Karpal Tünel Belirtiyi’nda rehabilitasyon nasıl uygulanır
Rehabilitasyon safhasında ehemmiyetli olan karpal tünel belirtisinin kendi başına bir hastalık değil, belirtiler tamı olduğunu anlayabilmektir. Altta uyuyan muhtelif cinste kasvetler median asabın elektrik mesajımını bozabilir. Dolayısı ile rehabilitasyon her hastanın özel vaziyetine göre tasarlanmalıdır. Misalin diyabet hastası olduğu öğrenilen bir kişideöncelik kan şekeri seviyesinin basmakalıp seviyelere indirilmesi olmalıdır.
Gebeliğin son evrelerinde ortaya çıkan belirtilerde genellikle el bileği ekleminin az kullanılması ve gece yatarken bükülü pozisyona gelmemesi kastedilir. Bu emelle el bileğini natürel pozisyonda yakalayan ateller uygulanabilir. El bileğine yük veren ve median asabın sıkışmasına neden olan hareketler yasaklanır.
Gebelik yarıyılında ilaç kullanımı hem doktor hem de hasta tarafından çok hoşlanılan bir uygulama değildir. Bu sebeple sızıyı eksiltmek emeli ile yüzeyden uygulanan kremler ve bebeğe hasar vermeyecek parasetamol türevi ilaçlar seçim edilmektedir.

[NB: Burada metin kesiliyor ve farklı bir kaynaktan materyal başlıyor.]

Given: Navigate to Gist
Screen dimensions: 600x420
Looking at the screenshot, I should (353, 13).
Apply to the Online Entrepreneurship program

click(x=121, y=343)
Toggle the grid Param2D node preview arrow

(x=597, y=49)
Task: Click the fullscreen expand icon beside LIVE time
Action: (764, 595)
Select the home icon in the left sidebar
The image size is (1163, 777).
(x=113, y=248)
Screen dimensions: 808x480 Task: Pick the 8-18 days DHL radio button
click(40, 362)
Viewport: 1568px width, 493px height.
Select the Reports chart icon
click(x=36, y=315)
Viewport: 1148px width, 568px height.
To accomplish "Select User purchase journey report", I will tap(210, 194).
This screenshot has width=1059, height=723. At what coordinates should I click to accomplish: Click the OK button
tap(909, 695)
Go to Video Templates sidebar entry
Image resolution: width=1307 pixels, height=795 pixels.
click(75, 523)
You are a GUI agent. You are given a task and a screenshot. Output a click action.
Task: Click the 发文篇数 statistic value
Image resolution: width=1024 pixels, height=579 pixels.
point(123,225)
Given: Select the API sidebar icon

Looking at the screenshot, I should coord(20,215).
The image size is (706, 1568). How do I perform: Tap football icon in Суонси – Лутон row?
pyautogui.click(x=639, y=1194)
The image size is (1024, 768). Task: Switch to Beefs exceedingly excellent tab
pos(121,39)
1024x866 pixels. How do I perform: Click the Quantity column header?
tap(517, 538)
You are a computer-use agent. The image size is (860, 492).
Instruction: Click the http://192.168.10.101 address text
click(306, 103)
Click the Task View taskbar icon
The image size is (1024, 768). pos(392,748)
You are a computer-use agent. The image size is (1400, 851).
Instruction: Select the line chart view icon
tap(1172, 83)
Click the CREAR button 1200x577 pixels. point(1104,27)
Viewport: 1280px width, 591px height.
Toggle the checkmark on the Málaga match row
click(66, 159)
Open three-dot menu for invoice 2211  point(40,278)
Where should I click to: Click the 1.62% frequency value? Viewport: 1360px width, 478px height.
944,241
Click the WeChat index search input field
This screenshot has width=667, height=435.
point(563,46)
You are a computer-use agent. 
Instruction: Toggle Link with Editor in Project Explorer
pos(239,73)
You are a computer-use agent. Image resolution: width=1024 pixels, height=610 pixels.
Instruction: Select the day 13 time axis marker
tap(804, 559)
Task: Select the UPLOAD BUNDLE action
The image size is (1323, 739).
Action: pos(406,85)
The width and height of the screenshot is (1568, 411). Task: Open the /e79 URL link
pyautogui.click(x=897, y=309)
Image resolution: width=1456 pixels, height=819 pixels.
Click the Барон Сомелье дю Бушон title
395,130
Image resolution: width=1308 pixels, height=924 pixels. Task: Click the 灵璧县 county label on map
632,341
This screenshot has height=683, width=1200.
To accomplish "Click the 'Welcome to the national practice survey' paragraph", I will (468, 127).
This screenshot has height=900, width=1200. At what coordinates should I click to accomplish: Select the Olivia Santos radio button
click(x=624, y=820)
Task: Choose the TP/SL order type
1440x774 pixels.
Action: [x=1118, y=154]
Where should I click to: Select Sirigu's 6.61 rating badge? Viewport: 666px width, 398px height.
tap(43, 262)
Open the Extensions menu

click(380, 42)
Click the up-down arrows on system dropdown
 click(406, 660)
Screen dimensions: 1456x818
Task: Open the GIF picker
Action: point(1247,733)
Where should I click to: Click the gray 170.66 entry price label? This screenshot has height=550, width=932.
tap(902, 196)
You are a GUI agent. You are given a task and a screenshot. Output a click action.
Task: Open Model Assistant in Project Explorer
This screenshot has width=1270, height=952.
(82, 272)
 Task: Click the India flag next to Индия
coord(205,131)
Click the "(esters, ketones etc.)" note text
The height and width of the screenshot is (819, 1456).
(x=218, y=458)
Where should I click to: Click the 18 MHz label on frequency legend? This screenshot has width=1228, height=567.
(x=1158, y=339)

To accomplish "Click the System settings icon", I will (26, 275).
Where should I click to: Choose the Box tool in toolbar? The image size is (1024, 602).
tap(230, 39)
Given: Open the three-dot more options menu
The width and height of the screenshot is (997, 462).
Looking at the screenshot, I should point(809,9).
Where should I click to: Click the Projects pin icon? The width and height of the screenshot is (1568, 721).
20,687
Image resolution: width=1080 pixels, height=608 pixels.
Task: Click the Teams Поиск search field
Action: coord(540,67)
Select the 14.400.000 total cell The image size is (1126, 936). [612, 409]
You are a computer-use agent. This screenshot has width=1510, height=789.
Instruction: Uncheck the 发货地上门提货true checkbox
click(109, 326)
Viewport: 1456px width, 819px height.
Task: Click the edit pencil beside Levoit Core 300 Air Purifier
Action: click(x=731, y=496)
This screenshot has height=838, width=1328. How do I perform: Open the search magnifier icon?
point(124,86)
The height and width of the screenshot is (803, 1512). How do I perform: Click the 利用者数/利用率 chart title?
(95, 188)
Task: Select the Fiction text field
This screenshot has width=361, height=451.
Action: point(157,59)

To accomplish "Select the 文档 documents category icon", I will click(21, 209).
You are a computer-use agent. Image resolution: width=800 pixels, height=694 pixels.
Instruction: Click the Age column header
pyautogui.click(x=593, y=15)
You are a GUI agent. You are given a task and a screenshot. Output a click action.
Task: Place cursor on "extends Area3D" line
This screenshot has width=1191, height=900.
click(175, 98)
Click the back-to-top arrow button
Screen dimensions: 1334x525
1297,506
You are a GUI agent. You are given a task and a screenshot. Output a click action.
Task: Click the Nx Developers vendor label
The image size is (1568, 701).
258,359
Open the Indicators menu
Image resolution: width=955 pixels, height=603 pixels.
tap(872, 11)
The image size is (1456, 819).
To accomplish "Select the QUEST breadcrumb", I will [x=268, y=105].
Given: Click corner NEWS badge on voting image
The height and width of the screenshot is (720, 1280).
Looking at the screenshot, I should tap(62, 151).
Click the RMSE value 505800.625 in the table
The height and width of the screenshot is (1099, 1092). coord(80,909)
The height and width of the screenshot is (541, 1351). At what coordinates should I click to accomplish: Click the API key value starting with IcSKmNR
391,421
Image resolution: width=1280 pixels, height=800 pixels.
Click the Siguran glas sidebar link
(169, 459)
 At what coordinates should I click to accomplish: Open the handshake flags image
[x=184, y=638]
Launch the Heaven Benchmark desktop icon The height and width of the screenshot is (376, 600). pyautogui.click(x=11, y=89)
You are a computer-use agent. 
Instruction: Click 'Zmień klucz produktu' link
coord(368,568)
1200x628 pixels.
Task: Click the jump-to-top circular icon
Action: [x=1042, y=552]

EMG testi her hastada istenmeyebilir, burada doktorun tetkik belirtileri ehemmiyetlidir. Bu evrede en ehemmiyetli nokta anne adayının sık aralıklarla takip edilmesidir. Özellikle gebeliğin son üç ayında sızı ve anlaşma katlanılmayacak ebatlara gelebilir. Bu vaziyette bilek bölgesine steroid enjeksiyonu uygulanabilir. Hastalarımızın büyük çoğunluğu bu rehabilitasyon uygulamalarından muayenehane olarak pozitif netice almaktadır.
Ben de dahil el cerrahlarının deneyimleri ile oluşan genel kanısı, doğum sonrası şikayetlerin üzgün bir şekilde kaybolacağı istikametindedir. Bu sebeple yukarıyada belirtilen rehabilitasyon usulleri dışına çıkmak cerrahi gibi çok tutku edilen bir gidişat değildir.
Son senelerde yayınlanan bilimsel çalışmalar, doğum sonrası şikayetlerin oldukça eksildiği hastalarda bile bir ölçü kalıcı asap zararının tespit edildiğini göstermiştir. Bununla beraber gebelik sırasında cerrahi rehabilitasyon kararının anne adayı ve bebeğe az da olsa stres yükleyen bir uygulama olduğunu da düşünmekteyiz. Çok seyrek asabın kalıcı olarak zarar göreceğini düşündüğümüz akut ve ağır hadiselerde ise cerrahi uygulamanın en uygun rehabilitasyon alternatifi olmaktadır.
Hamilelik sonrası annenin üçüncü ve altıncı haftalarda hakimiyet edilmesi mümkün kalıcı zararın önlenmesi açısından ehemmiyetlidir. Bunun dışında hamilelik sırasında aralıklarla hakimiyet ve şikayetlerin beklenmedik biçimde çoğalması gidişatında hakimiyet zamanını beklemeden hekiminize müracaat etmek bu yarıyılı kasvetsiz atlatmanız açısından en verimli ihtiyatlardır.